Fishing is a huge outdoor activity for many Minnesotans. Unfortunately, our native fish are being harmed by some unwelcome invasive species. One such fish is the Silver carp. The Silver carp, Hypophthalmichtyhs molitrix, is a species of fish that is native to eastern Asia and was imported from China to the United States during the early 1970s to help fish aquaculture operations and improve water quality within ponds and sewage lagoons (DNR, 2019). However, generally speaking, whenever we humans decide to “make things better” by messing with Mother Nature, is does not go well (think European Starling and Grass carp). So if these fish are unwanted and harmful, why are they here? To get into that, we’ll define a few things first.
Many times people synonymize “non-native” and “invasive” species to mean the same thing. However, while a non-native species can be invasive, it does not mean that a non-native IS ALWAYS invasive. The National Park Service (NPS) defines a non-native species as any organism (animal, plant, microbe, etc.) that has lived/occurred outside of their normal range or area (NPS, 2019). These regions are of various sizes. For example, a native area of one organism could be an entire country, whereas another organism’s range could be as small as a state within a country for size reference. The NPS then goes onto to define an invasive species. Any non-native species that has caused harm through economic or environmental damage is deemed an invasive species (NPS, 2019). From this, it is a little easier to see how a non-native species does not always mean it is invasive if it has not caused any harm. Some examples of non-native species that are not invasive would be petunias or tomatoes which do not risk the health of any native plants and have been grown and cultivated by humans for many centuries.
Now, our acquaintance the Silver carp, however, is deemed an invasive non-native fish species. Recently, MPR News released a news story stating that the menace was caught in the St. Croix River. This river starts in the northwestern part of Wisconsin and then forms part of the Minnesota/Wisconsin border and emptying into the lower portion of the Mississippi along the lower border of Minnesota/Wisconsin.
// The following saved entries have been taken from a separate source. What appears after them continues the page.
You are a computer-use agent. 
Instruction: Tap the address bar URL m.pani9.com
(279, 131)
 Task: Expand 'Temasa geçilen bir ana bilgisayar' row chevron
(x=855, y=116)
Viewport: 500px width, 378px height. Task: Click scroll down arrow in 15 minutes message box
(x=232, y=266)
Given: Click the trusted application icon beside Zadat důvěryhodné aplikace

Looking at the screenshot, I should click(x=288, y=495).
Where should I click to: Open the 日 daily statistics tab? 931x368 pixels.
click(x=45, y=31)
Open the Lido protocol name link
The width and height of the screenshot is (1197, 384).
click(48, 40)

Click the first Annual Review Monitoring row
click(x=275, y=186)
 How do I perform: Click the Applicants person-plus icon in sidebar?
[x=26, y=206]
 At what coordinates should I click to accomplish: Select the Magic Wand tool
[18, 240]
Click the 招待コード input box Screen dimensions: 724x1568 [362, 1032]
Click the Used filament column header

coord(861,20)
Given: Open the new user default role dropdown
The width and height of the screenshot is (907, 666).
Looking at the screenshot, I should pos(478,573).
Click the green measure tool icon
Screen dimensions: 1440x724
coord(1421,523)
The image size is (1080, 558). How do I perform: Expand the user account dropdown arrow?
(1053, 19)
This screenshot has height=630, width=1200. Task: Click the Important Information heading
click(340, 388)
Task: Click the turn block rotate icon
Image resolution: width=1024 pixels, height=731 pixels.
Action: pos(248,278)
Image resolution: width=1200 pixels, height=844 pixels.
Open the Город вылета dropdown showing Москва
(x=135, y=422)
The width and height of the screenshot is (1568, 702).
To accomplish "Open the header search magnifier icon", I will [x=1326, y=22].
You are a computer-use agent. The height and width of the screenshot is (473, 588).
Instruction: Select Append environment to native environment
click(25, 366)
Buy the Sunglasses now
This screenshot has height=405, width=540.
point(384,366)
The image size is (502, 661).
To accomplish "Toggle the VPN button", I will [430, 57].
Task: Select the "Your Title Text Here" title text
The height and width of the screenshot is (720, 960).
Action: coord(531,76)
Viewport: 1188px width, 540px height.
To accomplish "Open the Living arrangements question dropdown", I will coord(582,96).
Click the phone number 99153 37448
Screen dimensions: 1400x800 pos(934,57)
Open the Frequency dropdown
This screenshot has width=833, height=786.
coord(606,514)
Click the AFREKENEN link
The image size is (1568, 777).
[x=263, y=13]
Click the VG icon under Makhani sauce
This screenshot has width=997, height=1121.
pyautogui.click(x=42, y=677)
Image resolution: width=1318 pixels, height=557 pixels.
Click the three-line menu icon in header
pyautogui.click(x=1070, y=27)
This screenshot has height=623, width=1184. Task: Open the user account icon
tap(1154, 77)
According to the news story, the carp was caught by a commercial fishing operation. In a statement from the DNR back in April, the first time Silver carp was confirmed to be in Minnesota was in 2017 (DNR, 2019).
Why is this fish considered invasive, and, thus, harmful? Laird and Page (1996) stated that this fish has the potential to cause enormous damage to native species because this fish eats plankton that is required of our native fish and native mussels of the area and thus depletes resources for our native species to thrive. Most recently, a study done by Iron et al. (2007) had demonstrated significant declines in the body conditions of the Gizzard Shad and Bigmouth Buffalo (both native to Minnesota and surrounding areas) that was a result of the invasions of the both the Silver and Bighead carps. This paper came to the conclusion that, because of the decline of the body conditions on these animals, their ability to reproduce and thrive is severely diminished.
What do you do if you come across these unwanted inhabitants? According to the DNR’s website, please report any new sightings of the carp by taking a photo and making arrangements with the DNR to transport the carp to your nearest fisheries office by calling (651) 587-2781 or emailing email@example.com. It is illegal to transport these fish without proper authority, so please be aware! Conservation/ecology are critical components of our scientific community and you can do your part as a citizen scientist by communicating with the DNR.
• Department of Natural Resources (DNR). (15 April, 2019). News release: Commerical fisher captures invasive silver carp in St. Croix River. Retrieved http://news.dnr.state.mn.us/2019/04/15/commercial-fisher-captures-invasive-silver-carp-in-st-croix-river/
• Department of Natural Resources (DNR). (2019). Silver carp (Hypophthalmichthys molitrix). Retrieved from https://www.dnr.state.mn.us/invasives/aquaticanimals/silver-carp/index.html
• Iron, K., Sass, G., McClelland, M., & Stafford, J. (2007). Reduced condition factor of two native fish species coincident with invasion of non-native Asian carps in the Illinois River, U.S.A. Is this evidence for competition and reduced fitness? Journal of Fish Biology, 71, 258-273.
• Laird, C., & Page, L. (1996). Non-native fishes inhabiting the streams and lakes of Illinois. Illinois Natural History Survey Bulletin, 35(1), 1-51.